Theatre Review by Howard Miller - December 10, 2023
How to Dance in Ohio. Book and lyrics by Rebekah Greer Melocik. Music by Jacob Yandura. Based on the documentary film of the same title by Alexandra Shiva. Directed by Sammi Cannold. Choreography by Mayte Natalio. Set design by Robert Brill. Costume design by Sarafina Bush. Lighting design by Bradley King. Sound design Connor Wang. Hair and wig design by Charles G. LaPointe. Arranger Jacob Yandura. Music coordinator Michael Aarons. Additional music arrangements by Matt Gallagher. Orchestrations by Bruce Coughlin. Music director Lily Ling. Director of community engagement Becky Leifman. Artistic creative consultant Ava Xiao-Lin Rigelhaupt.
That is the impetus for and the thrust of the heart-felt show that, like Alexandra Shiva's 2015 documentary film of the same title on which it is based, follows a group of autistic late adolescents preparing for a formal dance under the guidance of their counselor, Dr. Amigo, played on stage by Caesar Samayoa. The group of seven characters has been working with Dr. Amigo in a nurturing environment that encourages and supports the development of their interpersonal workplace and social skills. The dance is meant to put their hard efforts to a practical and rewarding test.
As in the film, the musical goes to great pains to make sure we understand that the characters being depicted represent specific people, and that we should draw no general conclusions regarding the many manifestations of autism. Indeed, we are told directly in an introductory prologue, "if you've met one autistic person, you've met one autistic person."

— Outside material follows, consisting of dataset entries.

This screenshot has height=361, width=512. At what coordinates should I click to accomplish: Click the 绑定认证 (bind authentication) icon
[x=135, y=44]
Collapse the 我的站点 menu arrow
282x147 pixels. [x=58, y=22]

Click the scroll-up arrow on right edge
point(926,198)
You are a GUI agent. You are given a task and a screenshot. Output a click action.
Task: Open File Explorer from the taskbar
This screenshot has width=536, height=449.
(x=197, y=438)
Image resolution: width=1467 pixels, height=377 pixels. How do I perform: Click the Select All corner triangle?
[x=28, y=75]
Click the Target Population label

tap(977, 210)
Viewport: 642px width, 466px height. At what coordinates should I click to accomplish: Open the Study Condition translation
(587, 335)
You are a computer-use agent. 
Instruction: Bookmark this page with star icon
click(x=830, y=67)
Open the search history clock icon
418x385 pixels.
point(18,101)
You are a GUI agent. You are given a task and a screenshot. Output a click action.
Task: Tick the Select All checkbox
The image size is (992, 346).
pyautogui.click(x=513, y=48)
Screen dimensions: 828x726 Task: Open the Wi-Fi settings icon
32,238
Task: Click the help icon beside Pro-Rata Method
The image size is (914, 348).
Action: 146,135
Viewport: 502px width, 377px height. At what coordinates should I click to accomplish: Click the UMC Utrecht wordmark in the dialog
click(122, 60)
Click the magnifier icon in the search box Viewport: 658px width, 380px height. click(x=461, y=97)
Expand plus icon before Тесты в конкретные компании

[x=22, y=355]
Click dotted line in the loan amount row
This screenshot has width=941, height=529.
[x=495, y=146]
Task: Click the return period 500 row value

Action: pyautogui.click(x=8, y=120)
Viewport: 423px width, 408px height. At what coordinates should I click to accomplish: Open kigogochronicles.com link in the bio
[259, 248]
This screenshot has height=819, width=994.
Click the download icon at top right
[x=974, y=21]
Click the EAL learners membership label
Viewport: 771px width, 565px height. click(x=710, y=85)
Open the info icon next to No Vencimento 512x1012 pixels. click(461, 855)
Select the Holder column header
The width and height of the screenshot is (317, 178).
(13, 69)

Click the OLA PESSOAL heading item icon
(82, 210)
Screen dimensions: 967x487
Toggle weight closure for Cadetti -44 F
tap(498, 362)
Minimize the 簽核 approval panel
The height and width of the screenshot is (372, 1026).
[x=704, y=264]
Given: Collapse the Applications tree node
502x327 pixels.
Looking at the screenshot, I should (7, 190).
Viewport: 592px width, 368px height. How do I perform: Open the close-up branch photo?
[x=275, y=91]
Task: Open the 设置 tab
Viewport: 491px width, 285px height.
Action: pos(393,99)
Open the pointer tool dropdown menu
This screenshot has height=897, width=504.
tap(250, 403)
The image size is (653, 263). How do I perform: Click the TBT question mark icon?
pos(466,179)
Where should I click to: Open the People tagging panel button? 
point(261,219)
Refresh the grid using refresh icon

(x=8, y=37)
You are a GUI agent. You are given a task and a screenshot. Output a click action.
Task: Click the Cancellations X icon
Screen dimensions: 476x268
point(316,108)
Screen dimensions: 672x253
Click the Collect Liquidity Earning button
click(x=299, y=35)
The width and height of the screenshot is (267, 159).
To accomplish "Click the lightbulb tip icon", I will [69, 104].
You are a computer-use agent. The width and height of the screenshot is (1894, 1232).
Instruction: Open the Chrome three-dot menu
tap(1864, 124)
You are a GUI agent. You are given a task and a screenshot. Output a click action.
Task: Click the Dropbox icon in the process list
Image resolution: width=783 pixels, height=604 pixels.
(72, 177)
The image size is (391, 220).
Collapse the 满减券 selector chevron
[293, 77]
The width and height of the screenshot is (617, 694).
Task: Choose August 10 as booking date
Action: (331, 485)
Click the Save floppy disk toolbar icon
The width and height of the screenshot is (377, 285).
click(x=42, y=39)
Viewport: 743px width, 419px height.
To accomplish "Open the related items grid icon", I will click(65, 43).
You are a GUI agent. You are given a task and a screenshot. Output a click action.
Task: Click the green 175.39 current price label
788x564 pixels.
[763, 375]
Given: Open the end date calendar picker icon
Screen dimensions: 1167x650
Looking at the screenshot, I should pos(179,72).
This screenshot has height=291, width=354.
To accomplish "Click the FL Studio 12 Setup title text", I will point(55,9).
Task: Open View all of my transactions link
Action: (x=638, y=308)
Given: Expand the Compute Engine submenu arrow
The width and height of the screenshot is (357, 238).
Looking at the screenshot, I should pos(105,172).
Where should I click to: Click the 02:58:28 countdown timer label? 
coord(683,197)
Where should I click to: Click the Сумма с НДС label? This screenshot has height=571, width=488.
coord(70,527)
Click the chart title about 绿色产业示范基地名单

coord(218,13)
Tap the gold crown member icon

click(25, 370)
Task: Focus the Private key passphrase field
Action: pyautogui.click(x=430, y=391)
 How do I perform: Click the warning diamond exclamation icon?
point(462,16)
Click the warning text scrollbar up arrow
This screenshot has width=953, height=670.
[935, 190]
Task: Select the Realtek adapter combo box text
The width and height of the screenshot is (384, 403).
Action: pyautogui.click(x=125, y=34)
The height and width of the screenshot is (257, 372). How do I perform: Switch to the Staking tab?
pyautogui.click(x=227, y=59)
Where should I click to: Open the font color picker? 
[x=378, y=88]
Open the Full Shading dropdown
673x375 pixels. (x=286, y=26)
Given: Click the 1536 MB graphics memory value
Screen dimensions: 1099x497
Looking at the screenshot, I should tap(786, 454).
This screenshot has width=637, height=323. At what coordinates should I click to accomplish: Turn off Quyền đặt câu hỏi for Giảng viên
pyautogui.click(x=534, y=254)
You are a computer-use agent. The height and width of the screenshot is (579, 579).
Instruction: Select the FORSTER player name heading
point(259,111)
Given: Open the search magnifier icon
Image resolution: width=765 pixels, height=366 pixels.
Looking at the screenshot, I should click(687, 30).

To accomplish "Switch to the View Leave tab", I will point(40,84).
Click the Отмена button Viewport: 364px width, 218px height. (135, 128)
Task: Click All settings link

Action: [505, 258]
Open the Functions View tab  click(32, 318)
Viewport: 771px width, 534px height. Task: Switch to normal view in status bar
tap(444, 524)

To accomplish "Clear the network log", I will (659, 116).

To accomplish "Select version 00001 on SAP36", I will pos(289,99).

So meet seven such individuals and their talented portrayers. There's Remy (Desmond Luis Edwards), who posts self-made cosplay videos and whose dream is to "design movie costumes one day." There's Caroline (Amelia Fei), who talks a lot about her "first ever," if not-so-wonderful, boyfriend with whom she expects to attend the dance. There's Merideth (Madison Kopec), who finds comfort in her chosen world of non-fiction because "facts are safe, tried, and true." In a similar fashion, we learn about the others: Jessica (Ashley Wool), who loves everything related to dragons; Drew (Liam Pearce), who has been accepted into a prestigious college engineering program but is uncertain whether he wants to go; Mel (Imani Russell), who works in a pet shop and is hoping to be promoted to be "head of reptiles"; and Tommy (Conor Tague), who is striving to get his driver's license in time to be able to drive his brother's truck to the dance.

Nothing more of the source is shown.